Noticed that when trying to migrate to Gradle 5, I get the warning:
The configuration was resolved without accessing the project in a safe manner.

I’m trying to get some more information about how to resolve this. In my case I have a multi-project build using the Java and Distribution plugins.

In my case, the root project is doing two things, configuring subprojects and defining a set of distributions. My distribution is roughly defined in this way, which I suspect is somehow the issue:

distributions {
  main {
    contents {
      with generateDistCopySpec()
    }
  }
}

def generateDistCopySpec() {
  copySpec {
    apps.collect { with appCopySpec(it, ...) }
}

def appCopySpec(Project app, ...) {
    into(distPath) {
        from app.tasks.withType(Jar) // app artifact
        from app.configurations.runtimeClasspath - app.configurations.providedCompile
     }
}

(uklance) #2

This style is a bit wierd to me where you are using methods that aren’t guaranteed to be in scope. I’m surprised it compiles to be fair. I’d do this instead

distributions {
  main {
    contents {
      with generateDistCopySpec(project, apps)
    }
  }
}

def generateDistCopySpec(Project project, apps) {
  project.copySpec {
    apps.collect { with appCopySpec(it, ...) }
}

There’s the same weirdness in appCopySpec where “into” is not guaranteed to be in scope (eg if you invoked the method outside of copySpec {...}). I’m guessing gradle will complain about that next


(Adam Kunicki) #3

Yeah, sorry the missing copySpec {} in def appCopySpec was a typo. Tried to shorten what we really have. Seems to work either way with your suggestions or without, but the warning about unsafe access is still there.

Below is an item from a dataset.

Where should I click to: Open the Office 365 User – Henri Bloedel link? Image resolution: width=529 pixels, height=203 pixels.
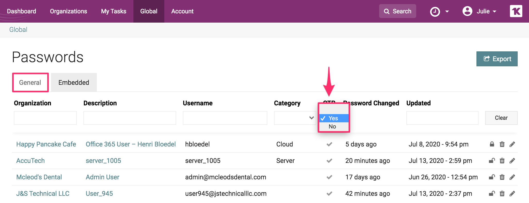(x=131, y=144)
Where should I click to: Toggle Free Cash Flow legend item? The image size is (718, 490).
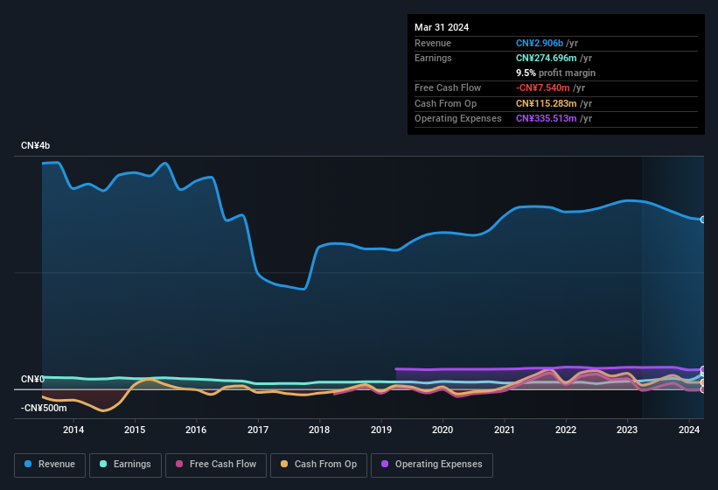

The configuration :parent-project:app-project:runtimeClasspath was resolved without accessing the project in a safe manner. This may happen when a configuration is resolved from a thread not managed by Gradle or from a different project. See https://docs.gradle.org/5.1/userguide/troubleshooting_dependency_resolution.html#configuration_resolution_constraints for more details. This behaviour has been deprecated and is scheduled to be removed in Gradle 6.0.

What i’ve noticed is, that creating this copySpec from the subproject’s build.gradle doesnt seem to emit this warning, it’s only when its done in in the root project’s build script.

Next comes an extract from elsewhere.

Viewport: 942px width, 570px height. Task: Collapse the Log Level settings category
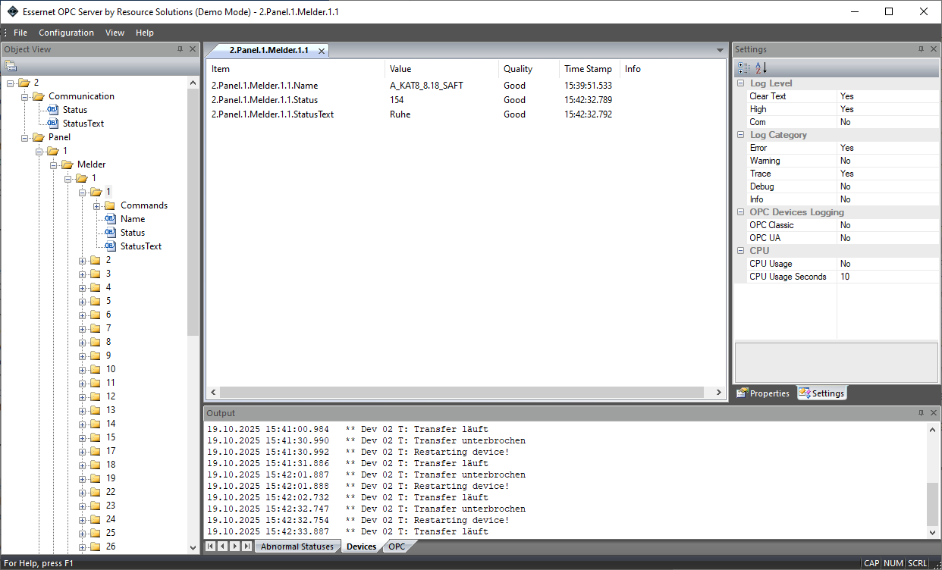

The fix I’ve found to this warning is to create a distribution for each subproject, and in the root project’s build script to use from <subproject>.distributions.main.contents instead of from <subproject>.configurations.runtimeClasspath

Any idea if this is the “correct” way to do things, or is there something else I’m missing. My original goal was to avoid duplicating jars by having subproject distributions, but if this is safer/faster I’m OK with that.


(Adam Kunicki) #4

Update: The solution above seems to have quieted the warning for the distribution plugin tasks (and not ospackage tasks) in my case.

However, putting together a trivial build env to reproduce the warnings triggered by the ospackage plugin, I’m finding that I still see this warning even without the ospackage plugin.

Repro repo available here: https://github.com/kunickiaj/rpm-warn-repro
Any suggestions as to the correct solution to accomplish this would be greatly appreciated.